#### Exercise tasks:
a. Answer these questions from the excerpt on Greek religion below, marking each answer with its numeral:
(i) What have historians of Greek religion tended to use as their main sources?
(ii) Whose perspectives do literary texts give us?
(iii) Which parliamentary records does the British comparison name?
b. Please explain in one to three sentences why, according to the excerpt on Greek religion below, ancient inscriptions barely mention heterodox views of the gods.
c. Carry on the excerpt on Greek religion below from its final sentence.

#### Provided text:

Battling the Gods: Atheism in the Ancient World (2 page)

This view has been buttressed by a tendency to use official state inscriptions as the main sources for the history of Greek religion. Some of the reasons for this are perfectly sound: whereas literary texts give us the perspectives of individuals, often hypereducated and hyperprivileged, the inscriptions found all over the Greek-speaking world often record decisions made collectively. They are better evidence for what groups as a whole thought. Yet there is a downside too. Official inscriptions, naturally, give the official, ideologically sanctioned versions of events. They tend to promote the fiction that societies work smoothly and seamlessly. It is, then, hardly a surprise that ancient inscriptions barely mention heterodox views of the gods. Normative sources will only ever paint a normative picture of a society. Imagine a history of twenty-first-century British politics that relied solely on the parliamentary records in Hansard: it would tell you much about the institutional workings of Westminster government but very little of the complex diversity of attitudes and practices of real people.

#### Provided material:
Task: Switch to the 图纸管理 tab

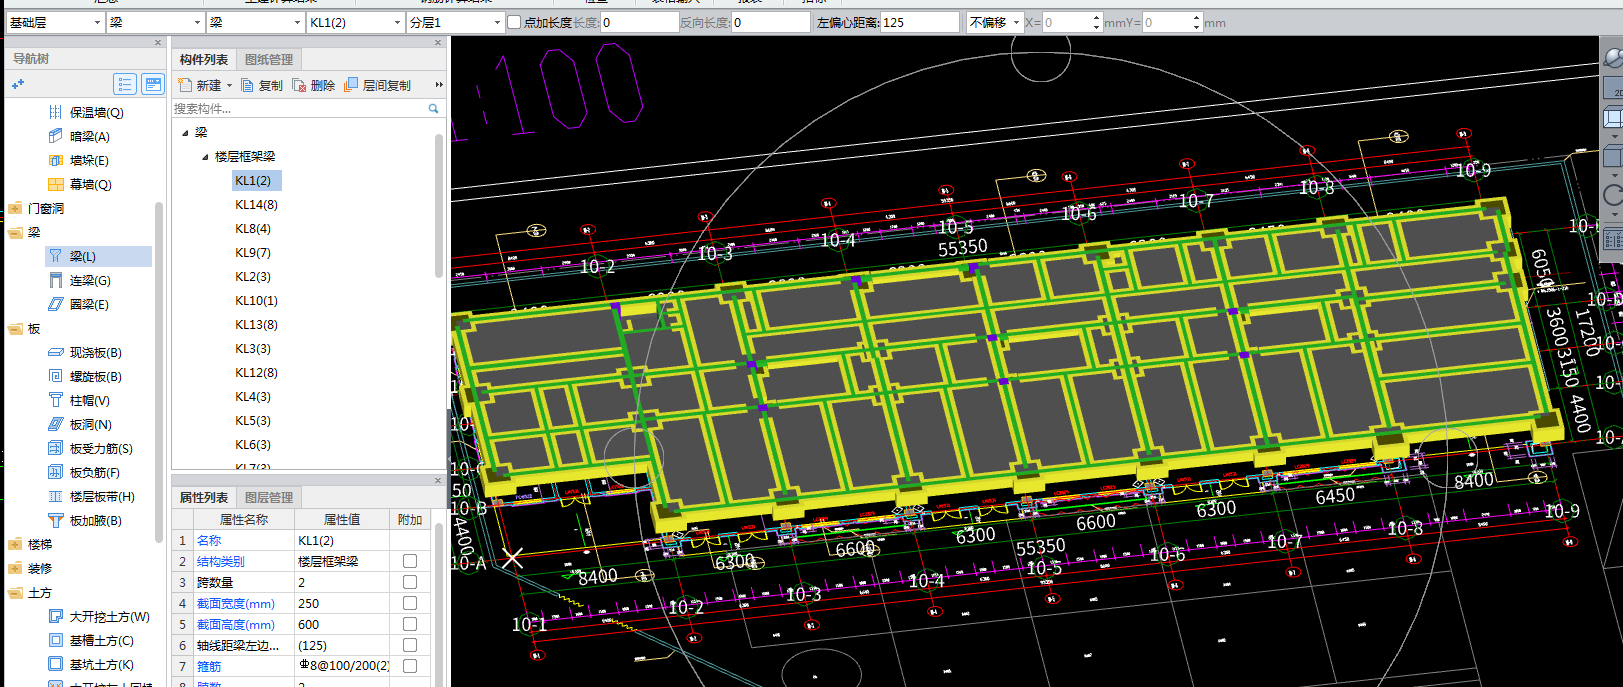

#### Answers to each task:
a.
(i) Official state inscriptions.
(ii) Those of individuals, often hypereducated and hyperprivileged.
(iii) Hansard.

b. Official inscriptions give the official, ideologically sanctioned versions of events and tend to promote the fiction that societies work smoothly and seamlessly. As normative sources, they only ever paint a normative picture of a society, so dissenting views of the gods rarely appear in them.

c.
Not all inscriptions, however, are of this public kind. One intriguing case tells, precisely, of a ritual “malfunction” when someone refused to believe. In around 320 BC, a number of dedications were set up to the healing god Asclepius, near his shrine at Epidaurus (a small town in the Peloponnese). Among them is the case of a man who lost the strength in his fingers. Arriving at the sanctuary, however, he mocked the other stories of miracle cures inscribed there and refused to believe in them. When he slept in the sanctuary (a common type of ritual activity, known as incubation), Asclepius appeared to him in a dream. His fingers were cured, but the god chided him: “Because you disbelieved things that are not unbelievable, your name from now on shall be Disbeliever (Apistos).” Aside from the story’s wonderful self-consciousness—a miracle inscription about someone who didn’t believe in miracle inscriptions—it also provides precious evidence for religious skepticism in practice, as espoused by a regular, everyday Greek. Nothing is known about his social background, but there is no reason to assume that he was wealthy. Certainly the inscription itself is of a pretty rudimentary type, the language lacking in any grand, rhetorical pretension.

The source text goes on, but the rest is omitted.